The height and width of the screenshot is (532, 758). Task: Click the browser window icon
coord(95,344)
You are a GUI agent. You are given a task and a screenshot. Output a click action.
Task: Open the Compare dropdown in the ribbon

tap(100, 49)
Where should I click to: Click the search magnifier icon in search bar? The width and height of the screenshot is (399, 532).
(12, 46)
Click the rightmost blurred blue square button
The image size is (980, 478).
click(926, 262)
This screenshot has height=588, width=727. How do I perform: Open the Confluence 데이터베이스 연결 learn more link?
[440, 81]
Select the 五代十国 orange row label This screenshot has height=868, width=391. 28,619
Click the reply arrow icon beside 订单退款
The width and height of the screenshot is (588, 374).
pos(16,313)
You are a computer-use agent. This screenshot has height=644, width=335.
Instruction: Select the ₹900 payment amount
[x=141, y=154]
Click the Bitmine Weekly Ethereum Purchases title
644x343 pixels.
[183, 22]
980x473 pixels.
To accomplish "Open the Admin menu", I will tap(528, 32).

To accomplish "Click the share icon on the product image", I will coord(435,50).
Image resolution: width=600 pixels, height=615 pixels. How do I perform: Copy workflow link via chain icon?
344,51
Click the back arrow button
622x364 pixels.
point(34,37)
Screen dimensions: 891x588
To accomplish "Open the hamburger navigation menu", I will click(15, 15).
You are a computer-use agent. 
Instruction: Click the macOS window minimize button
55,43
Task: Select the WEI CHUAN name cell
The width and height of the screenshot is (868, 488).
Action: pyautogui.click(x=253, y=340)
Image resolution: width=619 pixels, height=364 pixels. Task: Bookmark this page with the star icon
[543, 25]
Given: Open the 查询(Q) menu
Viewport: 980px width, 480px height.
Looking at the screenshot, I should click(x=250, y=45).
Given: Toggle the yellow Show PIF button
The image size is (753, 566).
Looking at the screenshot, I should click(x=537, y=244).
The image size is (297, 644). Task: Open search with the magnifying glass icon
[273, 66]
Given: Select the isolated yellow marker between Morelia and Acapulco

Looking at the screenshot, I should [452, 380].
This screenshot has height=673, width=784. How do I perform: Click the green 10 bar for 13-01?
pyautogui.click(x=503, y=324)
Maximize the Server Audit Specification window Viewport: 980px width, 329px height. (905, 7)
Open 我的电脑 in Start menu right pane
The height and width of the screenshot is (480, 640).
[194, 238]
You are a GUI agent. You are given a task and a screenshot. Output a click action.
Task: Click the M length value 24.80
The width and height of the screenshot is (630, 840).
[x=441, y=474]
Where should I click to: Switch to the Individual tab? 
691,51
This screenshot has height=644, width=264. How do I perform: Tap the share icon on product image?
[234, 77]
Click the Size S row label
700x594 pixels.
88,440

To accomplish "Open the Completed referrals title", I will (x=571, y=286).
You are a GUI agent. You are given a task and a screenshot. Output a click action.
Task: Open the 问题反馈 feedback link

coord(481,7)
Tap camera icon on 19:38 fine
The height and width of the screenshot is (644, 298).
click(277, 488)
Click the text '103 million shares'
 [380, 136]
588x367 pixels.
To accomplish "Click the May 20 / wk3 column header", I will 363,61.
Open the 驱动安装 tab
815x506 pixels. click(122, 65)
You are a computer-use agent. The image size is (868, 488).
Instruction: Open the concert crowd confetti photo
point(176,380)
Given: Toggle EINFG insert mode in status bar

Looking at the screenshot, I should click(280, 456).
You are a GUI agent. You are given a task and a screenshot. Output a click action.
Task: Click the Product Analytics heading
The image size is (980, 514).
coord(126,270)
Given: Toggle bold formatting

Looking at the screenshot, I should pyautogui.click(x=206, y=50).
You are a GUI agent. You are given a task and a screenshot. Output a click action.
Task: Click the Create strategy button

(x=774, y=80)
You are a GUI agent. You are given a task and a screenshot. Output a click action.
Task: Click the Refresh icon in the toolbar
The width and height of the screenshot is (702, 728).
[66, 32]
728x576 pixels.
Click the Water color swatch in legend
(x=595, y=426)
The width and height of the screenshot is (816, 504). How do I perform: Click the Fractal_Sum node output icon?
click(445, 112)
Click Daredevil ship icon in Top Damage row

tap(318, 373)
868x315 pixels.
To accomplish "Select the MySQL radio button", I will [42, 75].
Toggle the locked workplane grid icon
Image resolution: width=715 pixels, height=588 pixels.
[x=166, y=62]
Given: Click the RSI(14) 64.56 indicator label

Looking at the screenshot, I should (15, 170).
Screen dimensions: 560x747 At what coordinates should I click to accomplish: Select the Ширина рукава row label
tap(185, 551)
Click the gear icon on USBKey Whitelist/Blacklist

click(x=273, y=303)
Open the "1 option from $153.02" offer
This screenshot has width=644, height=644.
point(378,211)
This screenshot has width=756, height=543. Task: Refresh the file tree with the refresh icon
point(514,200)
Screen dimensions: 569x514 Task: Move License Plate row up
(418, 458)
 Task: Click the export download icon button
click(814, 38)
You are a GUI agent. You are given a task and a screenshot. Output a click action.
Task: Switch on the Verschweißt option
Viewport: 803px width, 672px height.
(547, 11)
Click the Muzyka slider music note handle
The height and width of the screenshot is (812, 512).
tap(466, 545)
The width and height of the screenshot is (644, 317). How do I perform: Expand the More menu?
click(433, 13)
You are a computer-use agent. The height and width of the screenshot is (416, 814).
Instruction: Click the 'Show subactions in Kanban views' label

-------

Every record shown above must be echoed exactly.

The height and width of the screenshot is (532, 758). Task: Click the browser window icon
coord(95,344)
You are a GUI agent. You are given a task and a screenshot. Output a click action.
Task: Open the Compare dropdown in the ribbon

tap(100, 49)
Where should I click to: Click the search magnifier icon in search bar? The width and height of the screenshot is (399, 532).
(12, 46)
Click the rightmost blurred blue square button
The image size is (980, 478).
click(926, 262)
This screenshot has height=588, width=727. How do I perform: Open the Confluence 데이터베이스 연결 learn more link?
[440, 81]
Select the 五代十国 orange row label This screenshot has height=868, width=391. 28,619
Click the reply arrow icon beside 订单退款
The width and height of the screenshot is (588, 374).
pos(16,313)
You are a computer-use agent. This screenshot has height=644, width=335.
Instruction: Select the ₹900 payment amount
[x=141, y=154]
Click the Bitmine Weekly Ethereum Purchases title
644x343 pixels.
[183, 22]
980x473 pixels.
To accomplish "Open the Admin menu", I will tap(528, 32).

To accomplish "Click the share icon on the product image", I will coord(435,50).
Image resolution: width=600 pixels, height=615 pixels. How do I perform: Copy workflow link via chain icon?
344,51
Click the back arrow button
622x364 pixels.
point(34,37)
Screen dimensions: 891x588
To accomplish "Open the hamburger navigation menu", I will click(15, 15).
You are a computer-use agent. 
Instruction: Click the macOS window minimize button
55,43
Task: Select the WEI CHUAN name cell
The width and height of the screenshot is (868, 488).
Action: pyautogui.click(x=253, y=340)
Image resolution: width=619 pixels, height=364 pixels. Task: Bookmark this page with the star icon
[543, 25]
Given: Open the 查询(Q) menu
Viewport: 980px width, 480px height.
Looking at the screenshot, I should click(x=250, y=45).
Given: Toggle the yellow Show PIF button
The image size is (753, 566).
Looking at the screenshot, I should click(x=537, y=244).
The image size is (297, 644). Task: Open search with the magnifying glass icon
[273, 66]
Given: Select the isolated yellow marker between Morelia and Acapulco

Looking at the screenshot, I should [452, 380].
This screenshot has height=673, width=784. How do I perform: Click the green 10 bar for 13-01?
pyautogui.click(x=503, y=324)
Maximize the Server Audit Specification window Viewport: 980px width, 329px height. (905, 7)
Open 我的电脑 in Start menu right pane
The height and width of the screenshot is (480, 640).
[194, 238]
You are a GUI agent. You are given a task and a screenshot. Output a click action.
Task: Click the M length value 24.80
The width and height of the screenshot is (630, 840).
[x=441, y=474]
Where should I click to: Switch to the Individual tab? 
691,51
This screenshot has height=644, width=264. How do I perform: Tap the share icon on product image?
[234, 77]
Click the Size S row label
700x594 pixels.
88,440

To accomplish "Open the Completed referrals title", I will (x=571, y=286).
You are a GUI agent. You are given a task and a screenshot. Output a click action.
Task: Open the 问题反馈 feedback link

coord(481,7)
Tap camera icon on 19:38 fine
The height and width of the screenshot is (644, 298).
click(277, 488)
Click the text '103 million shares'
 [380, 136]
588x367 pixels.
To accomplish "Click the May 20 / wk3 column header", I will 363,61.
Open the 驱动安装 tab
815x506 pixels. click(122, 65)
You are a computer-use agent. The image size is (868, 488).
Instruction: Open the concert crowd confetti photo
point(176,380)
Given: Toggle EINFG insert mode in status bar

Looking at the screenshot, I should click(280, 456).
You are a GUI agent. You are given a task and a screenshot. Output a click action.
Task: Click the Product Analytics heading
The image size is (980, 514).
coord(126,270)
Given: Toggle bold formatting

Looking at the screenshot, I should pyautogui.click(x=206, y=50).
You are a GUI agent. You are given a task and a screenshot. Output a click action.
Task: Click the Create strategy button

(x=774, y=80)
You are a GUI agent. You are given a task and a screenshot. Output a click action.
Task: Click the Refresh icon in the toolbar
The width and height of the screenshot is (702, 728).
[66, 32]
728x576 pixels.
Click the Water color swatch in legend
(x=595, y=426)
The width and height of the screenshot is (816, 504). How do I perform: Click the Fractal_Sum node output icon?
click(445, 112)
Click Daredevil ship icon in Top Damage row

tap(318, 373)
868x315 pixels.
To accomplish "Select the MySQL radio button", I will [42, 75].
Toggle the locked workplane grid icon
Image resolution: width=715 pixels, height=588 pixels.
[x=166, y=62]
Given: Click the RSI(14) 64.56 indicator label

Looking at the screenshot, I should (15, 170).
Screen dimensions: 560x747 At what coordinates should I click to accomplish: Select the Ширина рукава row label
tap(185, 551)
Click the gear icon on USBKey Whitelist/Blacklist

click(x=273, y=303)
Open the "1 option from $153.02" offer
This screenshot has width=644, height=644.
point(378,211)
This screenshot has width=756, height=543. Task: Refresh the file tree with the refresh icon
point(514,200)
Screen dimensions: 569x514 Task: Move License Plate row up
(418, 458)
 Task: Click the export download icon button
click(814, 38)
You are a GUI agent. You are given a task and a screenshot. Output a click action.
Task: Switch on the Verschweißt option
Viewport: 803px width, 672px height.
(547, 11)
Click the Muzyka slider music note handle
The height and width of the screenshot is (812, 512).
tap(466, 545)
The width and height of the screenshot is (644, 317). How do I perform: Expand the More menu?
click(433, 13)
You are a computer-use agent. The height and width of the screenshot is (416, 814).
Instruction: Click the 'Show subactions in Kanban views' label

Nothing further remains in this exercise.